* TAREFA PEDIDA A
Nas linhas da tarefa, que vêm depois do texto citado, pode reescrever o trecho que vai da linha que contém "Screen dimensions: 412x425" até o fim das linhas, trocando "Screen dimensions" por "Screen size" e mantendo todo o resto igual? Deixe as imagens fora da resposta.

* TEXTO CITADO
Meu ponto é o próximo!

Andar de ônibus em uma cidade como São Paulo é ter a certeza de que há diferentes histórias que se cruzam sem parar nas frenéticas vias da metrópole

–Boa tarde! – cumprimenta o motorista com um sotaque nordestino puxado.

O aceno corriqueiro do condutor anônimo avisa que você está embarcando em um ônibus da linha 175P (Santana – Ana Rosa) que, diariamente, percorre importantes ruas e avenidas de São Paulo. Partindo do lado da Estação Santana do Metrô, na Zona Norte, o coletivo passa pela Casa Verde, atravessa o rio Tietê até a Barra Funda, onde um grande número de passageiros embarca, incluindo uma jovem negra dos cabelos cor-de-rosa. Jaqueline Sales, de 30 anos, faz esse trajeto e atravessa diariamente a cidade: parte de Arthur Alvim, na Zona Leste, onde mora, em direção a seu trabalho, um salão de beleza em Perdizes, Zona Oeste da cidade. A falta de iniciativa dos passageiros em oferecer lugar àqueles que necessitam é o que mais incomoda a jovem. Sales, sentada no banco preferencial, explica que está grávida de sete meses e durante esse período apenas duas pessoas ofereceram-lhe o lugar. “Mas eu também não costumo pedir. Trabalho o dia inteiro em pé, então já estou acostumada”, contou sem muitos alardes. Porém, o que a jovem não sabe é que dos 128 assentos de um micro-ônibus ou 155 dos articulados, 22 assentos, ou 56 assentos, respectivamente, são reservados como preferenciais.

* LINHAS DA TAREFA

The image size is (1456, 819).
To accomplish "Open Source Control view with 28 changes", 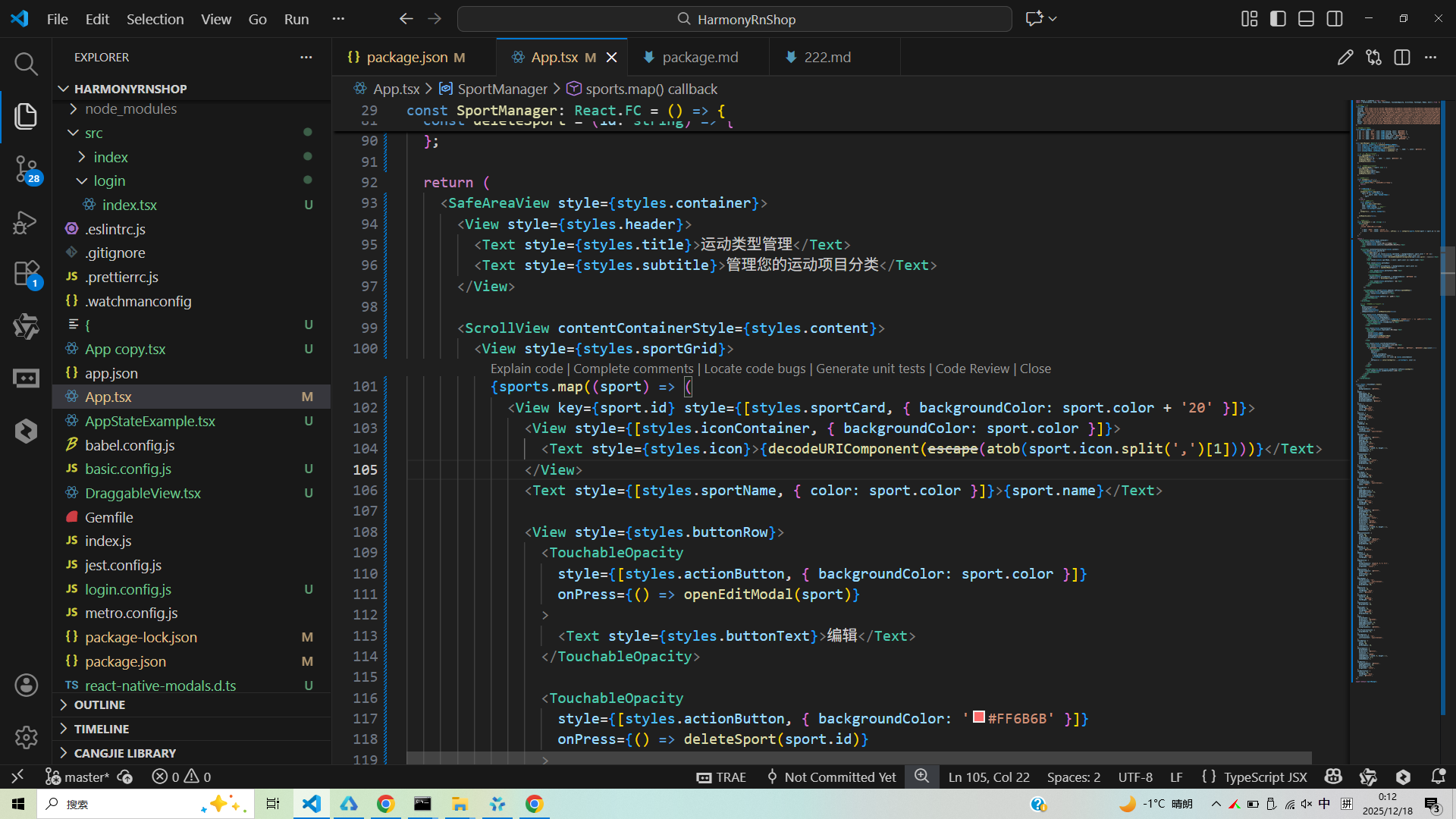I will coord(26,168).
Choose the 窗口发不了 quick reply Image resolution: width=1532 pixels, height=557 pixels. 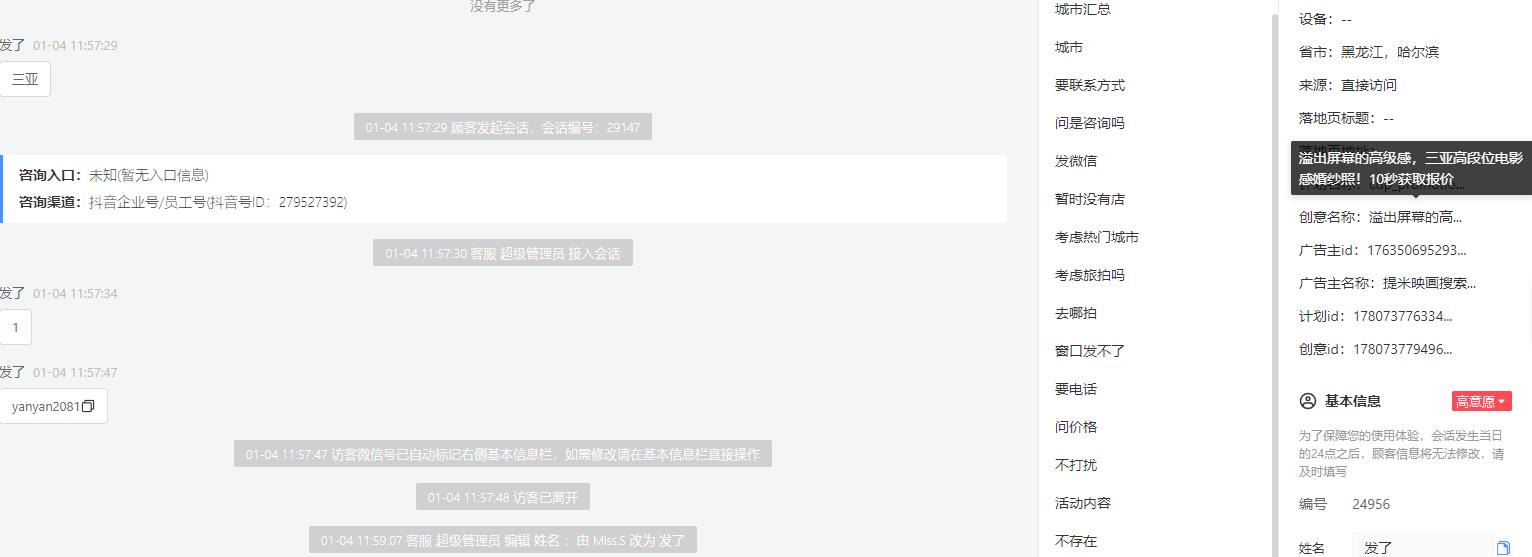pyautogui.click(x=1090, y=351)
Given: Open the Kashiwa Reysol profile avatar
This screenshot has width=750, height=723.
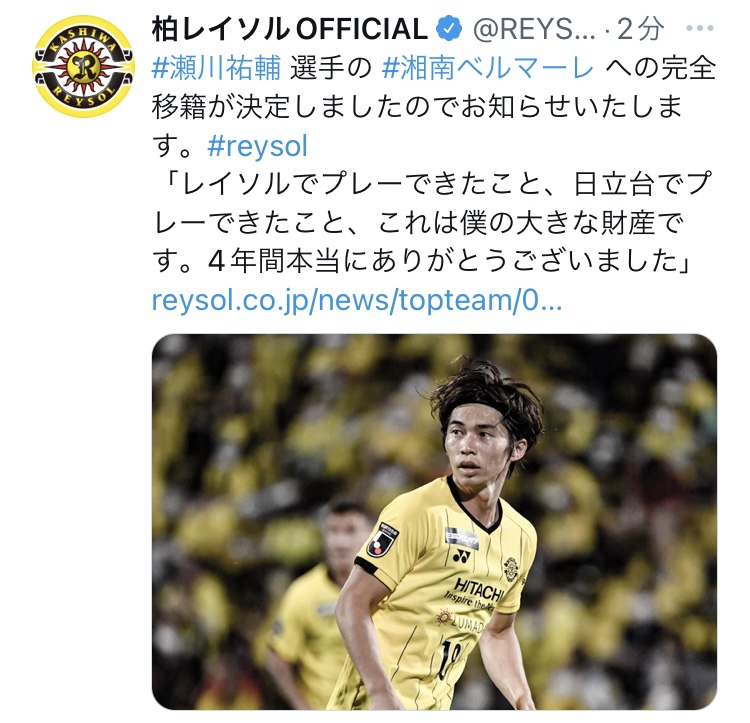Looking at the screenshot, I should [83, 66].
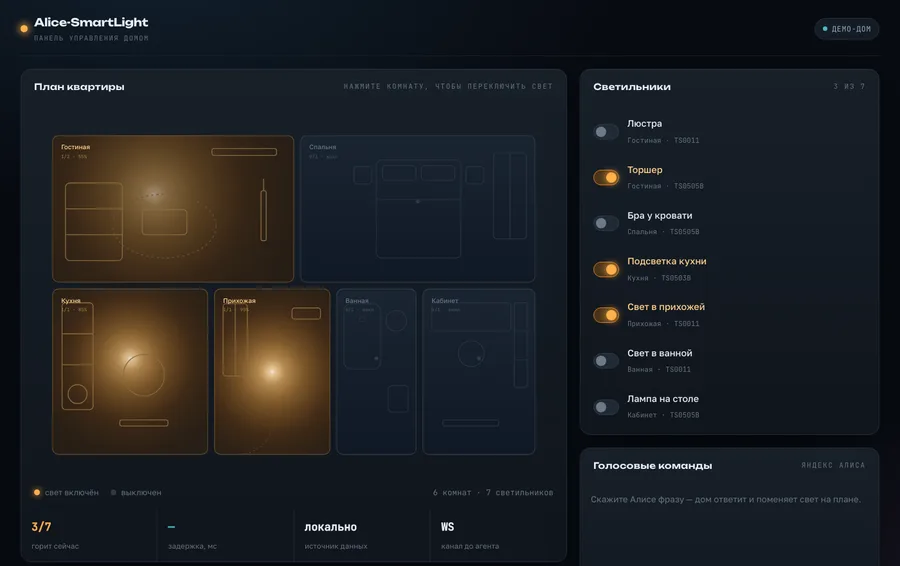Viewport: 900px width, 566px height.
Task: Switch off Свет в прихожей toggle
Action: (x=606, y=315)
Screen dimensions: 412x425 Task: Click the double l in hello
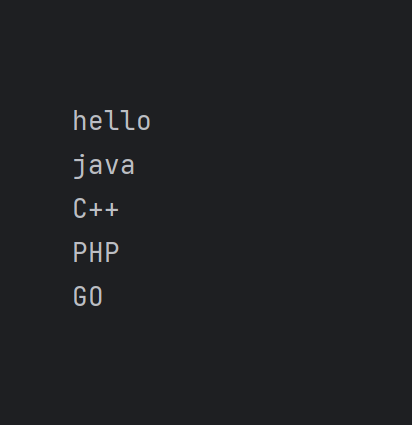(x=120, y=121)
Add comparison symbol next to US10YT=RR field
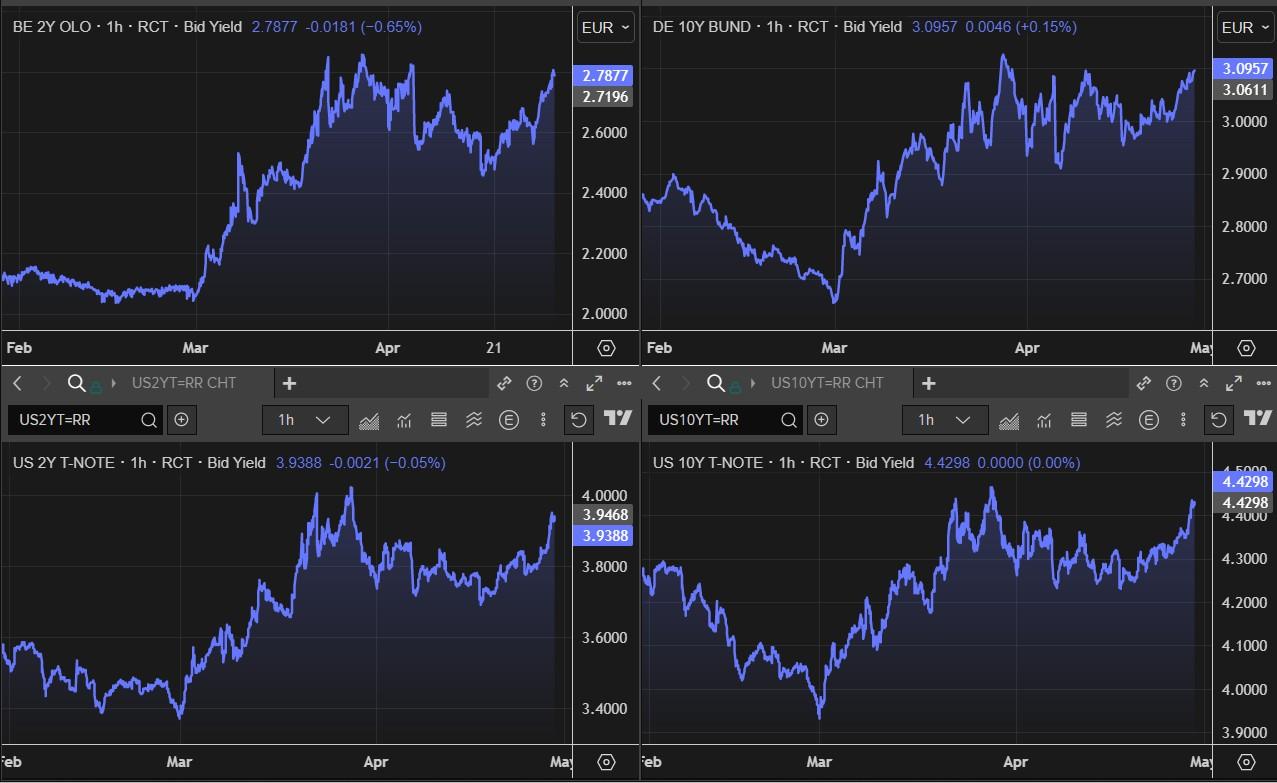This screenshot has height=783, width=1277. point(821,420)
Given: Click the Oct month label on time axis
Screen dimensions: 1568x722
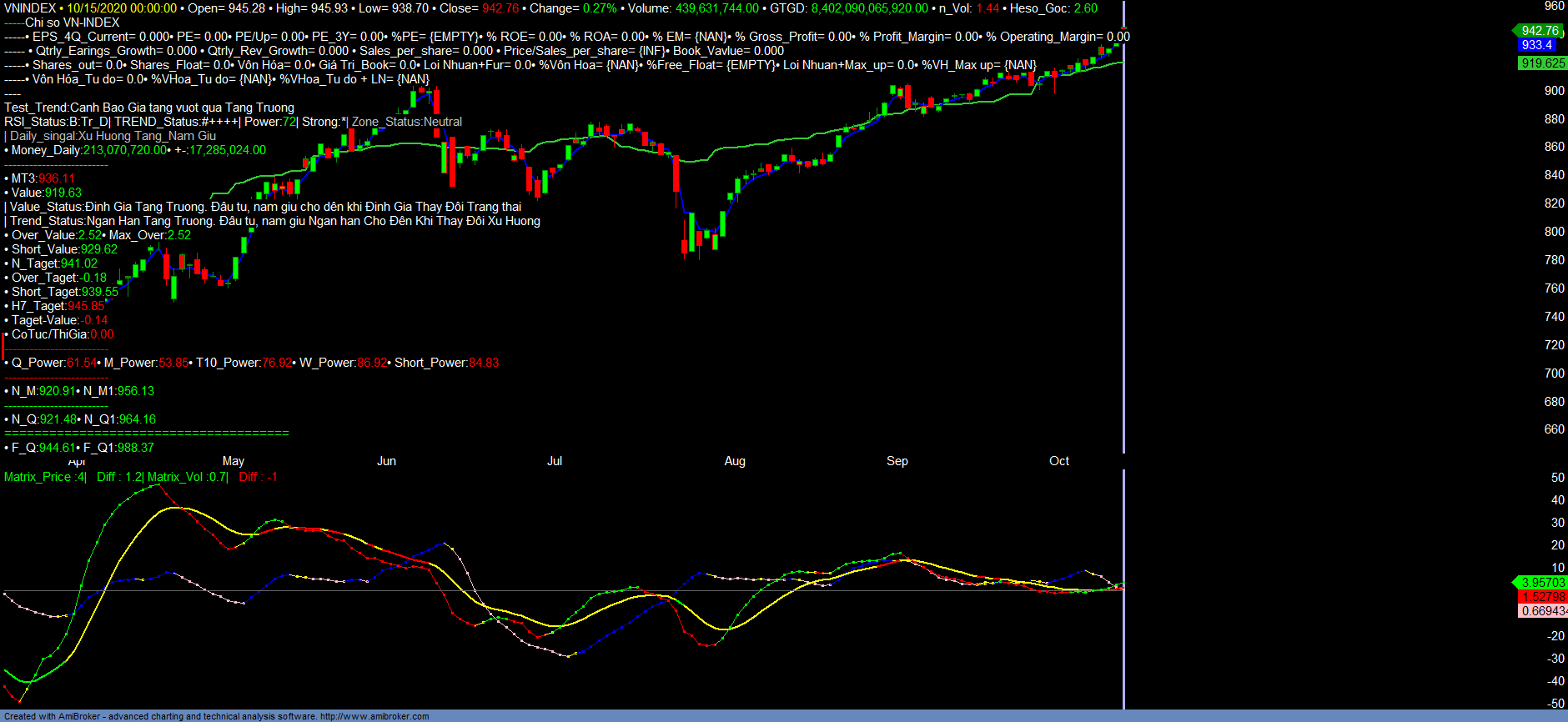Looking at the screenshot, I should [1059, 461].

* TAREFA PEDIDA B
Responda com base no texto citado:
(i) Qual linha de ônibus é descrita?
(ii) De quantos meses Jaqueline Sales está grávida?
(iii) Em que bairro fica o salão de beleza onde ela trabalha?

* SOLUÇÃO DO PROBLEMA A
Screen size: 412x425 Task: Click the double l in hello
(x=120, y=121)
Add comparison symbol next to US10YT=RR field
This screenshot has height=783, width=1277. point(821,420)
Given: Click the Oct month label on time axis
Screen size: 1568x722
Looking at the screenshot, I should [1059, 461].

* SOLUÇÃO DO PROBLEMA B
(i) A linha 175P (Santana – Ana Rosa).
(ii) De sete meses.
(iii) Em Perdizes, na Zona Oeste da cidade.